The FCA is driving these changes, and its CEO, Andrew Bailey firmly believes that culture is a vital part of any company’s make up and has a major influence on the outcomes a business generates.

In a speech at the City Week 2016 Conference, Andrew Bailey said “Good culture is a product of trust... Culture is everywhere and nowhere in firms; everywhere in the sense that it is shaped and determined by all the features of the firm – its people, organisation, reward structures etc.; and nowhere because culture is not a tangible thing sitting on a shelf that can be prodded and changed of itself’.


What are businesses required to do?

Regulations state that employees are ‘certified’ by their employers and must demonstrate “fitness and propriety” to do their job. Certification is required to be updated annually and reported back to the FCA along with the list of Senior Managers already included within the regime.

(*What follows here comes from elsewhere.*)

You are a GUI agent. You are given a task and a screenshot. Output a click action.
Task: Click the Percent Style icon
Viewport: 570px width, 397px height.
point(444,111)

  • To capture ‘the fitness and propriety of individuals’ businesses use regulatory employment references that pass between firms when individuals move roles, assuring employers that they are hiring the right people.
  • Banks and insurers must take “reasonable steps” to obtain references from all previous employers for the last 6 years. While FCA has not defined “reasonable steps”, the regulator sets out that firms are required to provide a reference and is expected to do so within 6 weeks of request

Impact to businesses

As an organisation you are responsible for referencing the following:

  • Details of all roles held, including a summary of responsibilities
  • Breaches of an individual conduct requirement in the past six years
  • Any findings that the individual was not fit and proper in the six years prior to the request for a regulatory reference
  • Any disciplinary action associated with conduct or fitness and propriety taken in the six years preceding the request for a regulatory reference or between the date of the request for a regulatory reference and the date the reference is given
  • Where a firm has no breaches or findings to report, this must be expressly stated in the reference

Best practice

Additional background checks should be conducted to obtain a 360 degree view of all new employees to ensure organisations really do know their people. Validating a person’s identity and their Right to Work in the UK helps protect organisations from civil penalties; deeper checks to establish an individual’s financial standing, criminal record status and whether they are a politically exposed person (PEP) or feature on the sanctions lists.

Establishing the true identity of an employee when they start will save a large amount of time, energy and resource in the future if later, they are not who they say they are.

The Senior Management and Certification Regime will be extended in 2018 to cover all financial services firms, including asset managers and hedge funds. This means that the same high standards will apply in both the banking and the “shadow banking” sectors and supports a level playing field for competition.